CNN's Chris Cilllizza has documented that these types of comments are not a one-off. The President talks (jokes?) about staying in the White House a lot.
Trump won't really have to worry about impeachment in the current climate for two reasons:
Still, Pelosi also told the New York Times over the weekend that she wants Democrats to take a more moderate lane in 2020 so that they can beat Trump "big."
Otherwise, she said, she worries he will be able to deny the results.
"We have to inoculate against that, we have to be prepared for that," she told the Times.
She had a similar concern in 2018, during the midterm election in which Democrats took control of the House.

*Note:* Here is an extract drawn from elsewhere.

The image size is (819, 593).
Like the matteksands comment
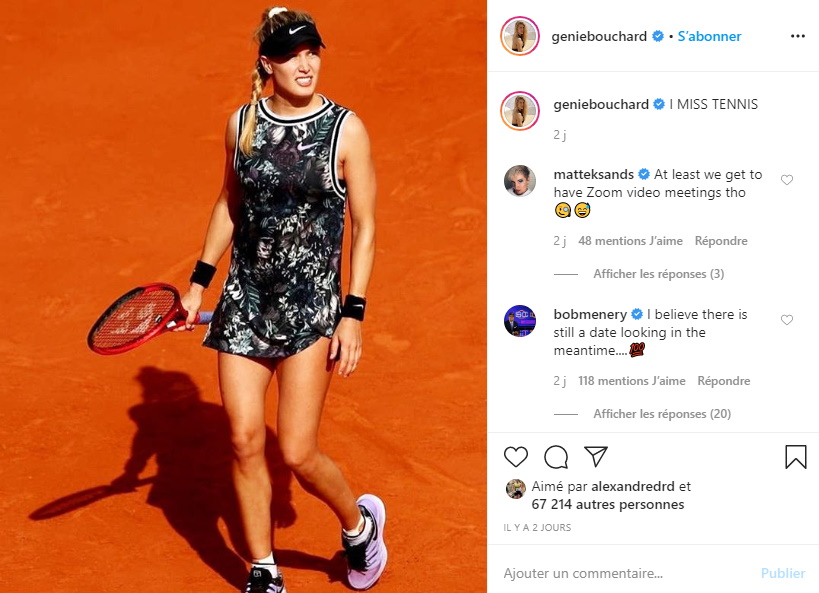(787, 180)
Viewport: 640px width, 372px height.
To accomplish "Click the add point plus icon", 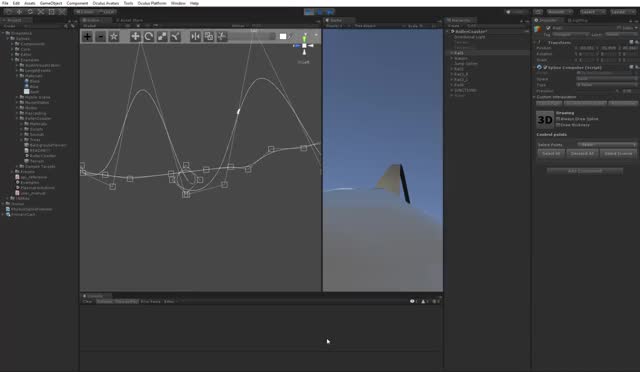I will coord(87,37).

"If we win by four seats, by a thousand votes each, he's not going to respect the election," she said of her thinking at the time and how she worried he would challenge their majority if it had been slimmer. "He would poison the public mind. He would challenge each of the races; he would say you can't seat these people," she added. "We had to win. Imagine if we hadn't won — oh, don't even imagine. So, as we go forward, we have to have the same approach."
That's Pelosi imploring Democrats to embrace a middle road and not politics Trump can dismiss as radical. But it's also a valid question about what Trump will do if he loses in 2020.
Other politicians have lately questioned the fairness of elections. That includes Democrat Stacey Abrams, who lost in her bid to be governor of Georgia and has refused to accept the results that put Brian Kemp into the office. As Georgia's Secretary of State during the 2016 race, Kemp oversaw the state's election and Abrams has alleged a campaign of voter suppression that cost her a victory.
But Abrams, a Yale-educated lawyer, ultimately accepted the results and is now focusing her attention on protecting the voting rights of minorities.
Trump has different inclinations. He has certainly shown no compunction about pushing the Department of Justice to investigate Hillary Clinton. There is no distinction between the person and the Presidency in his mind, which was clear from reports James Comey's that Trump demands ultimate loyalty to himself from subordinates. It's also present in the criticism that his current attorney general, William Barr, has acted in the President's interests, rather than the country's, with how he's slow-walked release of the Mueller report. The end result is that Trump could have loyalists in his administration come Election Day.
Back in 2016, at a presidential debate with Hillary Clinton just before Election Day, he would not commit to respecting the results.
"I will look at it at the time. I'm not looking at anything now, I'll look at it at the time," he said, complaining that the media had poisoned the minds of voters and making his unsubstantiated claims about millions of people who shouldn't be voting.
Wallace pointed out the peaceful transfer of power from one party to the next is a key element of the US political system. "Are you saying you're not prepared now to commit to that principle?" he asked Trump.
"What I'm saying is that I will tell you at the time. I'll keep you in suspense, okay?" the then-candidate said.
Now he's President and he's already laid the groundwork for arguing a loss is not fair to him. This question - whether Trump will accept the results, is going to come up again, for sure.
He's in the White House and in control of the US military and the country's national security apparatus. Those organizations should honor their oath to uphold the Constitution, but if Trump were to reject the results, it would certainly create chaos and set up a historic strain on the US government.